TASK =>
Put every line of the records below into a JSON list of strings, one string per line, skipping blank lines. Leave the pictures out of the answer.

Collected data
+++
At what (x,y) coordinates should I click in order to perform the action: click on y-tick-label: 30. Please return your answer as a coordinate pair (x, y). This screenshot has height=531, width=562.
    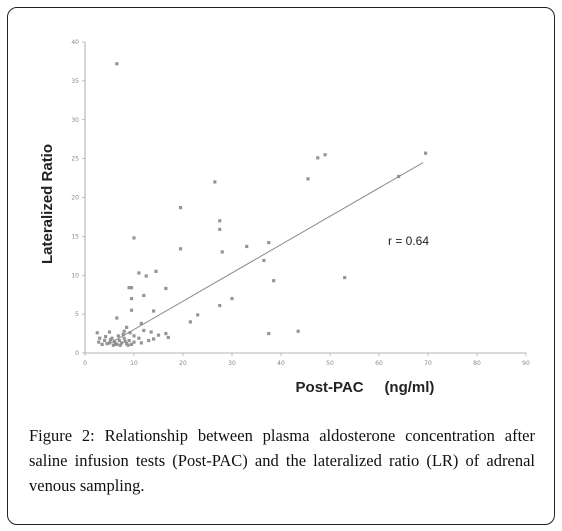
    Looking at the image, I should click on (75, 120).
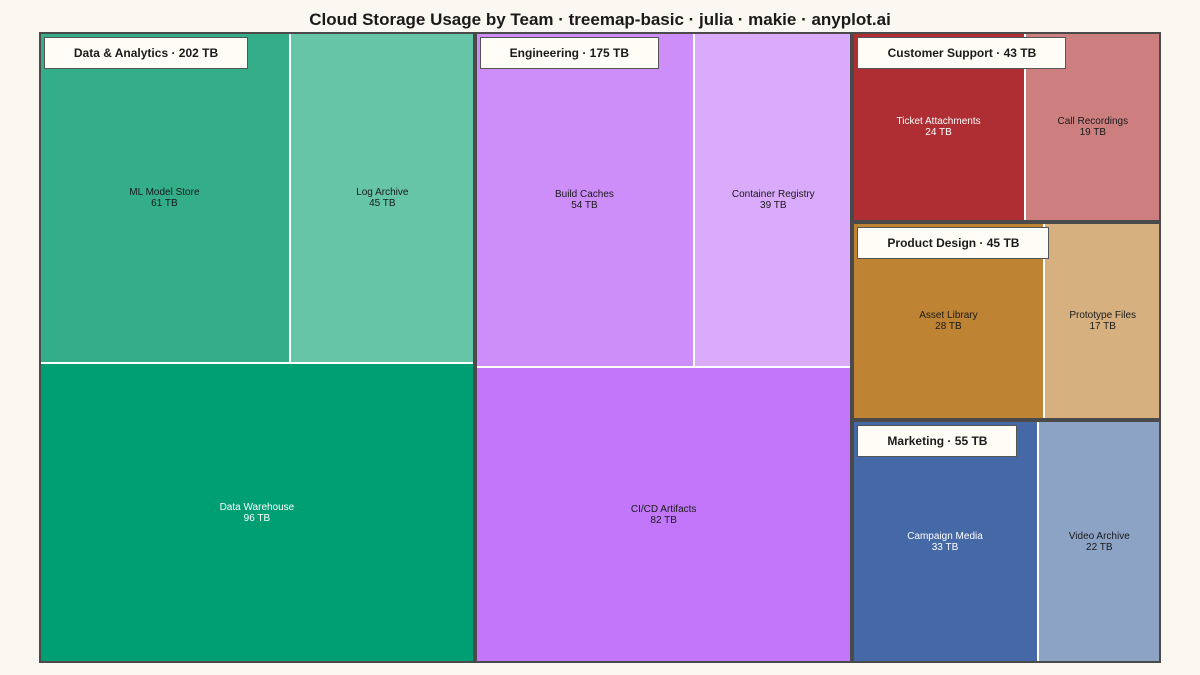  I want to click on group-label-engineering: Engineering · 175 TB, so click(569, 53).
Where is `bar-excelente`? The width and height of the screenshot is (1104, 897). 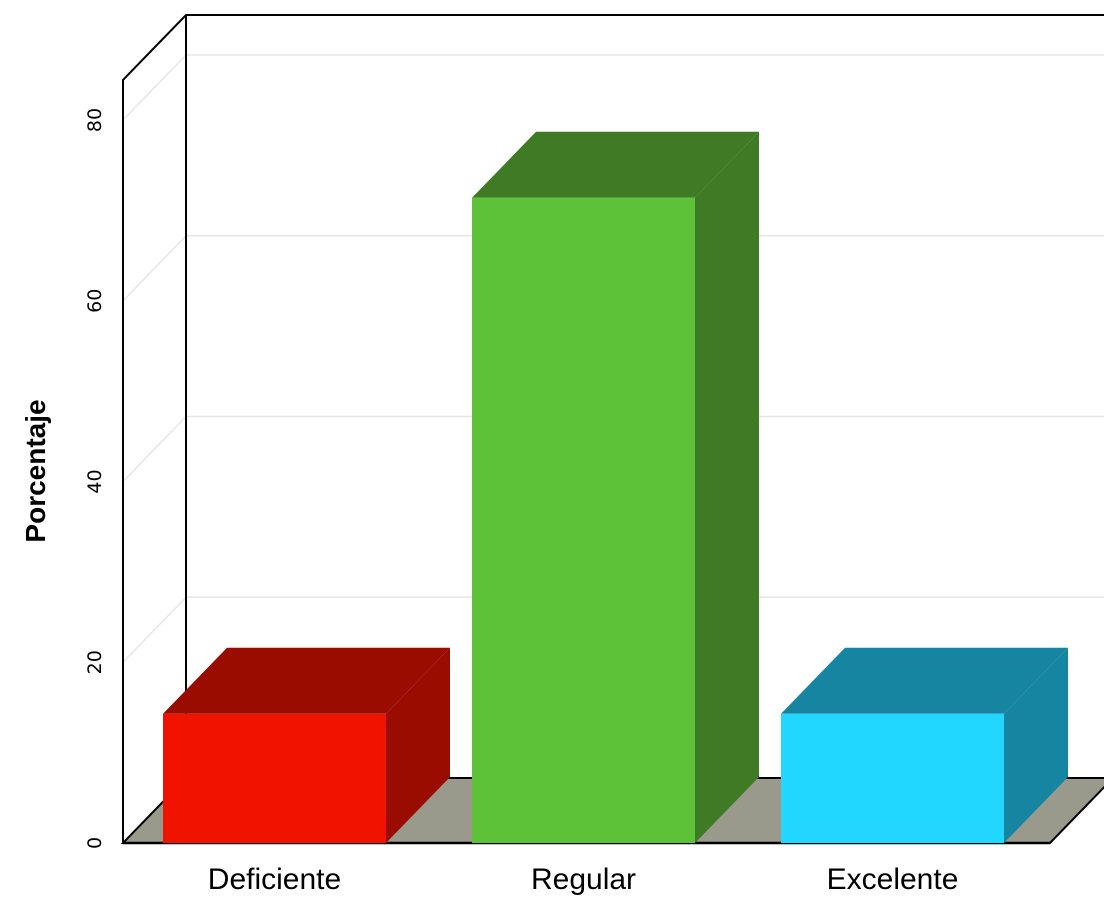
bar-excelente is located at coordinates (924, 745).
+++
RESULT OF THIS EXERCISE =>
[
  "At what (x,y) coordinates should I click in order to perform the action: click on y-tick-label: 30. Please return your answer as a coordinate pair (x, y). This screenshot has height=531, width=562.",
  "    Looking at the image, I should click on (75, 120).",
  "  I want to click on group-label-engineering: Engineering · 175 TB, so click(569, 53).",
  "Where is `bar-excelente`? The width and height of the screenshot is (1104, 897). ",
  "bar-excelente is located at coordinates (924, 745)."
]